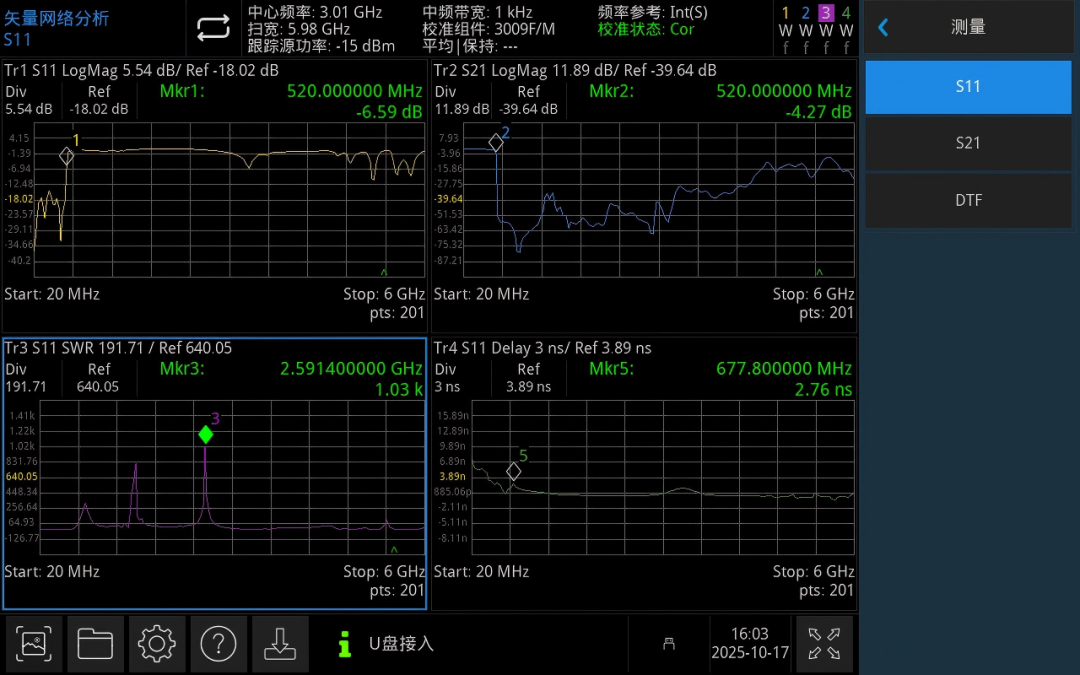Click the sweep loop arrows icon
Image resolution: width=1080 pixels, height=675 pixels.
[x=213, y=28]
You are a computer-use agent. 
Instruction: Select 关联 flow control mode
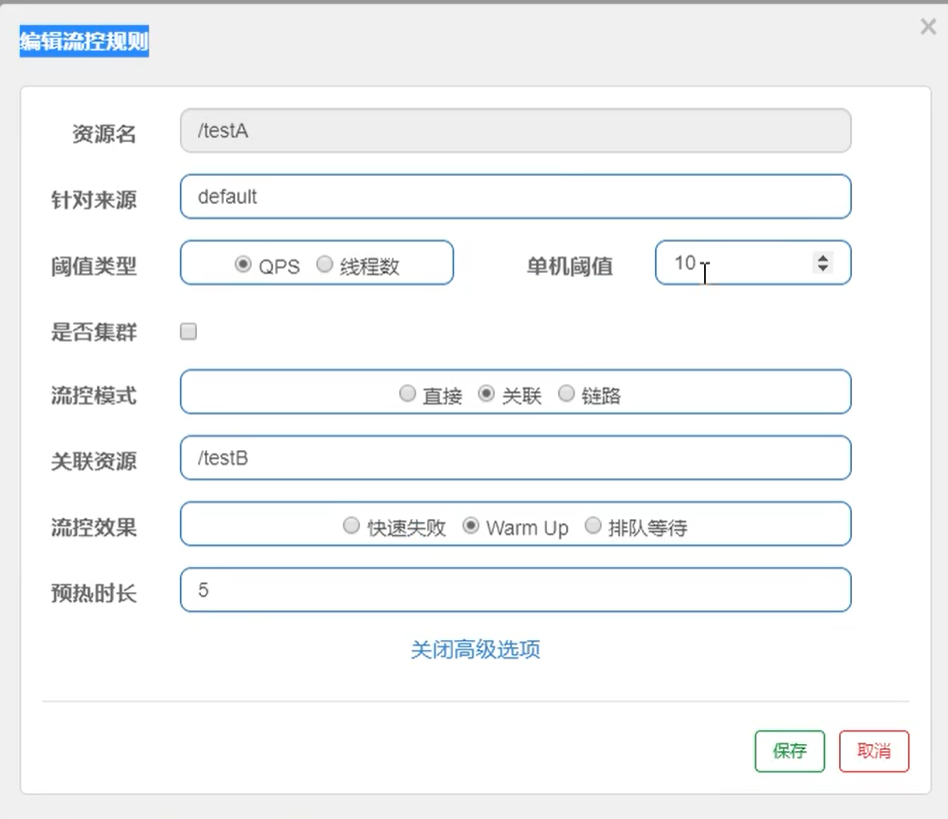tap(487, 394)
######
Reproduce exactly the part of the records above that begins at the line holding "You are a computer-use agent." and ends at the final line, both included, leaving out the pictures.

You are a computer-use agent. 
Instruction: Select 关联 flow control mode
tap(487, 394)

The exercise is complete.